As mentioned in the introduction part, there is no single theory that could unify the effect of capital structure on firm performance. One of the reasons is due to the real society that is interconnected and diversified, rather than the theories that are based on many critical assumptions. Le & Phan (2017) stated that the theorists are detached with the multicultural nature of society and tradition. Moreover, most finance researchers are constrained on the functionalist paradigm, meanwhile each paradigm such as functionalist, interpretive, radical humanist or radical structuralist leads to distinctive research approach, thus generates distinguished understandings (Le & Phan, 2017).
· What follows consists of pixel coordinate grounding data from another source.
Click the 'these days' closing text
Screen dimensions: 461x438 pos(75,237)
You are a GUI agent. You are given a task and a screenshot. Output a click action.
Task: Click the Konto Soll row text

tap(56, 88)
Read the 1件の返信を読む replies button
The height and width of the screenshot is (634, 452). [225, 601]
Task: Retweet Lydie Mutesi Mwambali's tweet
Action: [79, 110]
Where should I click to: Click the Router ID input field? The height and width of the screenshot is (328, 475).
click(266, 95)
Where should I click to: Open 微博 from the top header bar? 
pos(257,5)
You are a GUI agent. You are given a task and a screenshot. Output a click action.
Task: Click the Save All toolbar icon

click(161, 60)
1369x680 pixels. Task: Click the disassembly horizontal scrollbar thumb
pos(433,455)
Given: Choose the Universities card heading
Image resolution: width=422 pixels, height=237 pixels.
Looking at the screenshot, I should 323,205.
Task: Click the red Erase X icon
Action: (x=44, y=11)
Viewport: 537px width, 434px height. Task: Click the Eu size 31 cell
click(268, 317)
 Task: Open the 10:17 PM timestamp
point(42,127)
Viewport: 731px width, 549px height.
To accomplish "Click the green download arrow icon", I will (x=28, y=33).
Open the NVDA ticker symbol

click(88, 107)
Specifically, the effect of capital structure on firm value could change significantly in different contexts or the statements of the traditional capital structure theories could become controversial under different conditions.
This study provided evidence of capital structure positively affecting firm performance. Specifically, when testing the linear relation between leverage and firm performance, the finding indicates that all ratios of long-term debt, short-term debt and total debt in both book and market value are positively related to ROA and Tobin’s q. This outcome is consistent with the research of Upadhyay (2017) in the context of emerging markets; and in accordance with most studies conducted in developed countries, which posit a positive relationship between capital structure and firm performance. This may be due to the stage of development and transition that Malaysia is currently at; but suggest that similar findings may be for similar countries in transition or in economic transition.
Consequently, it also shows a positive relationship between firm performance and leverage in low-growth firms; aligning with the notion that a firm performance is negatively associated to leverage for those with high growth. A reasonable explanation is that a positive effect appears in firms with fewer growth opportunities because an increase in debt prevents managers from investing in unprofitable projects or reduces the overinvestment problem. Similarly, in high-growth-opportunity firms, there is a negative effect of debt on firm performance because an increase in debt forces managers to forego profitable projects or increase the underinvestment issue. In contrast, high-growth firms are common in fast-growing countries (Le & Phan, 2017); and Malaysia is one of the world’s highest growth rate countries (Vithessonthi, 2016). Therefore, a negative relationship may exist between capital structure and firm performance in Malaysian firms.